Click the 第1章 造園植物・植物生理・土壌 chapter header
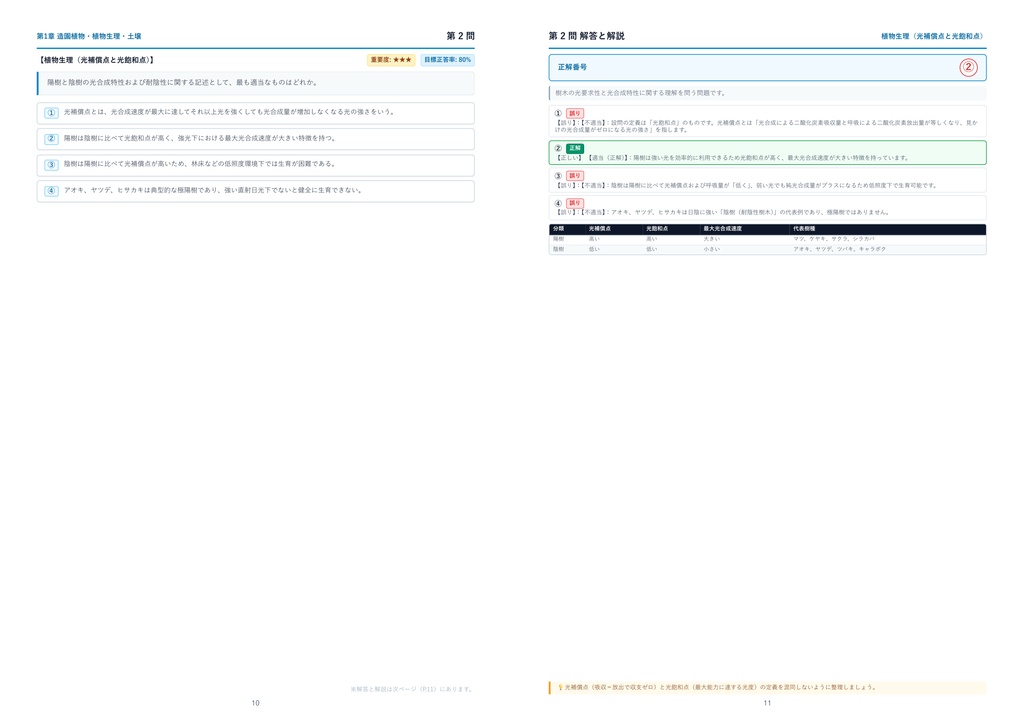 pos(89,36)
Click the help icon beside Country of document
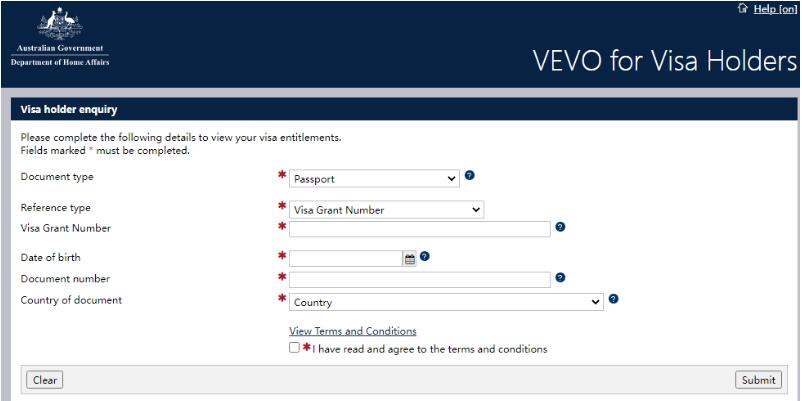Screen dimensions: 802x401 [x=614, y=299]
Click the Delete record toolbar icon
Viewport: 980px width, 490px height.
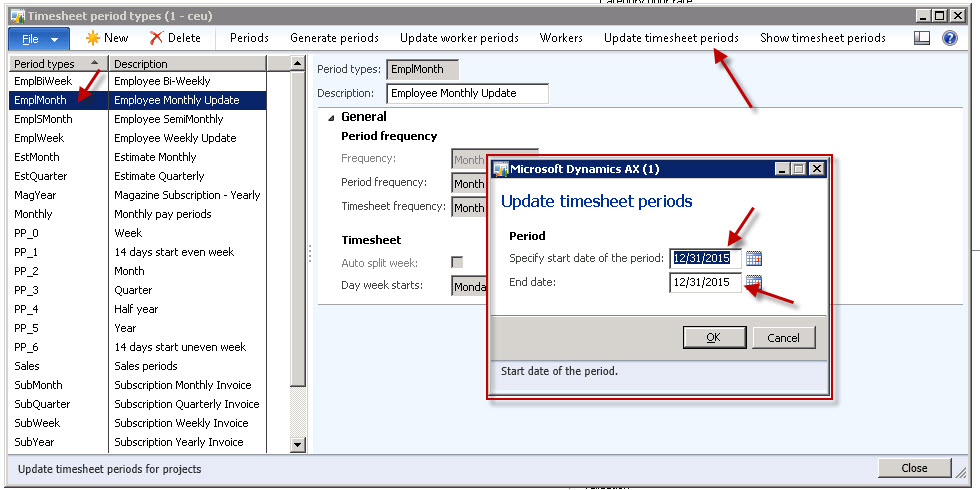point(156,38)
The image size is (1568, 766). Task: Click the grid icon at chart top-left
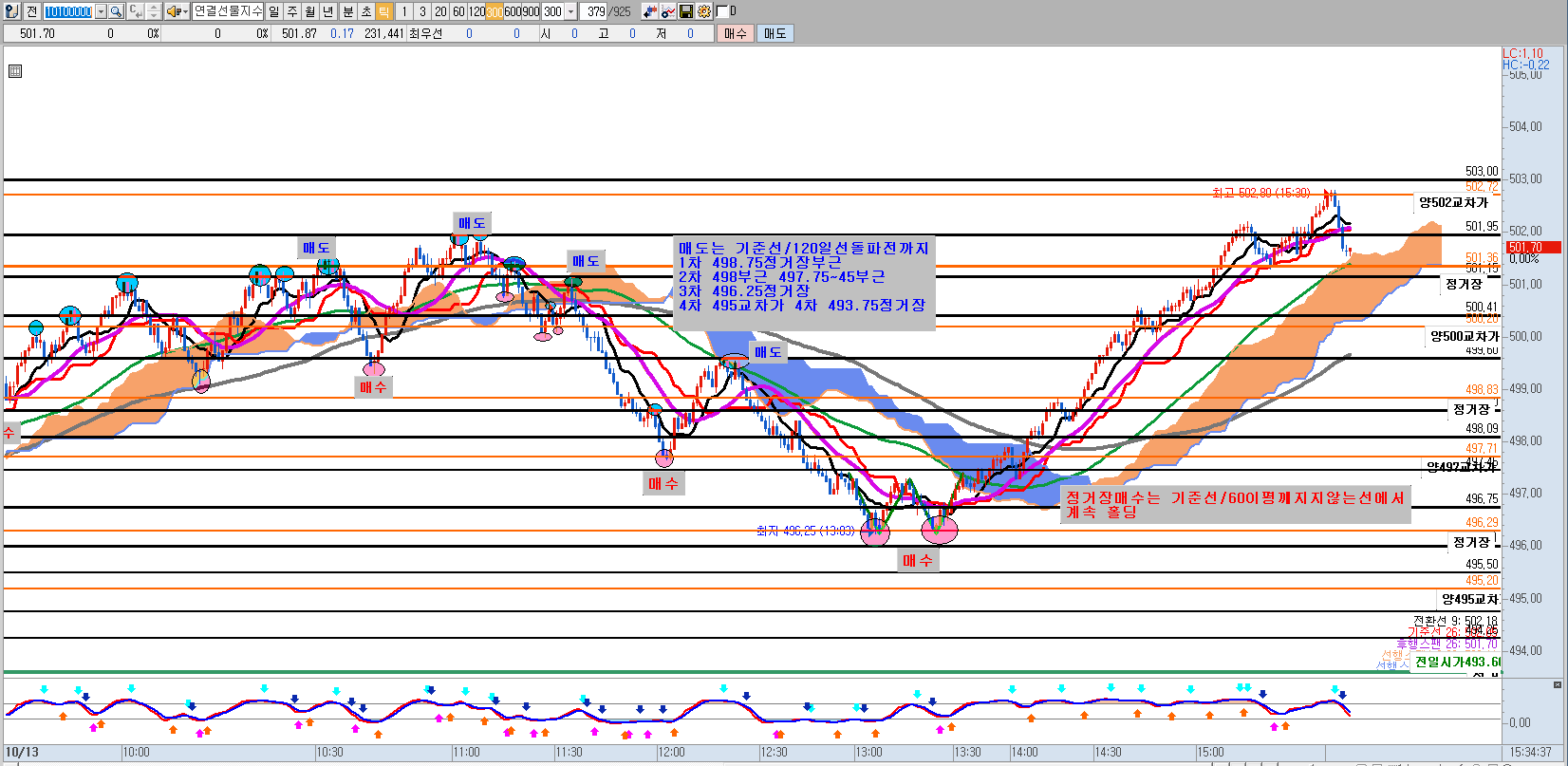click(x=14, y=71)
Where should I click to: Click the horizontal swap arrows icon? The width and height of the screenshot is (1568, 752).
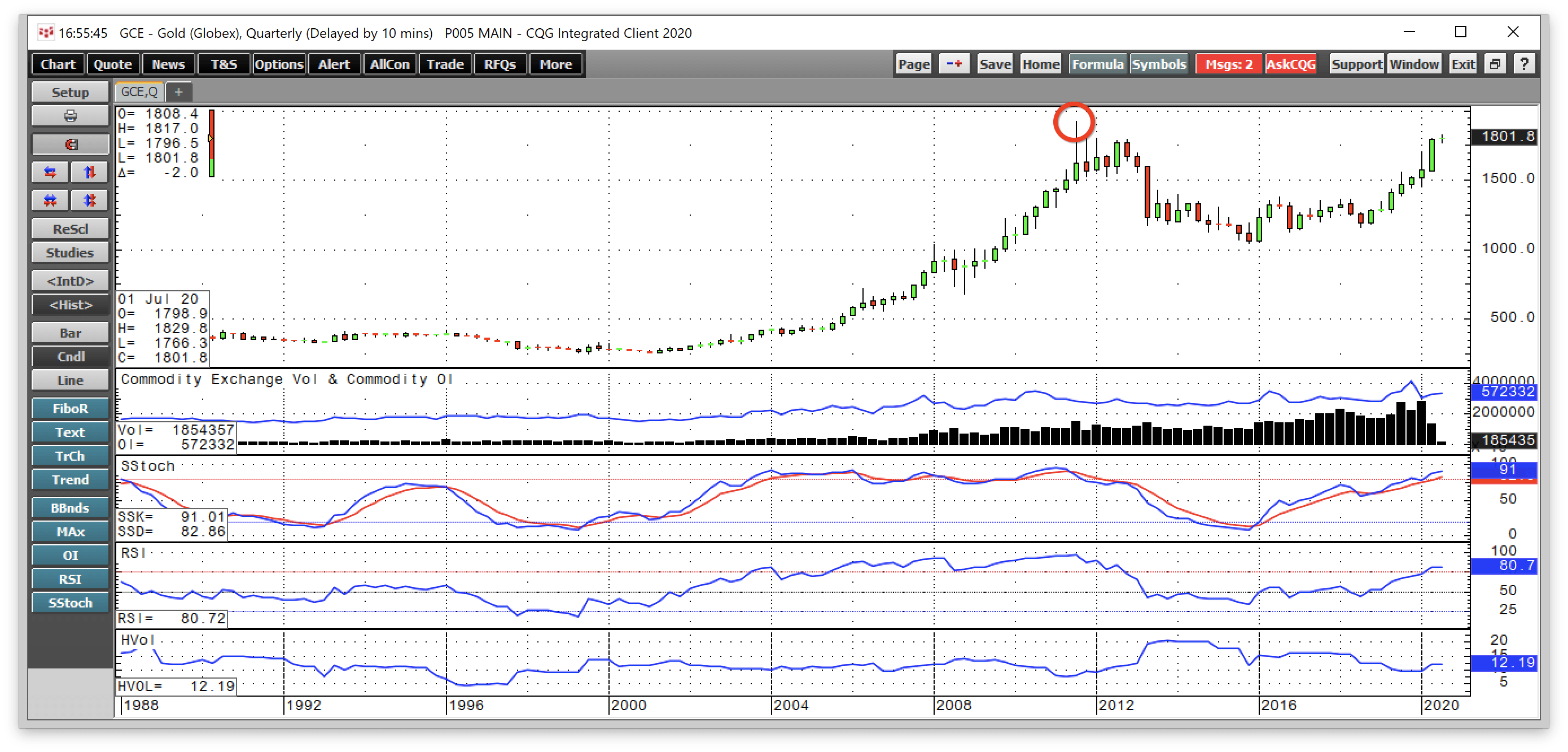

□ □ □

__What to produce__
Please set down exactly the lines from the one holding "Viewport: 980px width, 490px height." through the last line of the entries, both ends included, and skip pictures.

__Exercise response__
Viewport: 980px width, 490px height.
point(156,38)
The image size is (1568, 766). Task: Click the grid icon at chart top-left
click(x=14, y=71)
Where should I click to: Click the horizontal swap arrows icon? The width and height of the screenshot is (1568, 752).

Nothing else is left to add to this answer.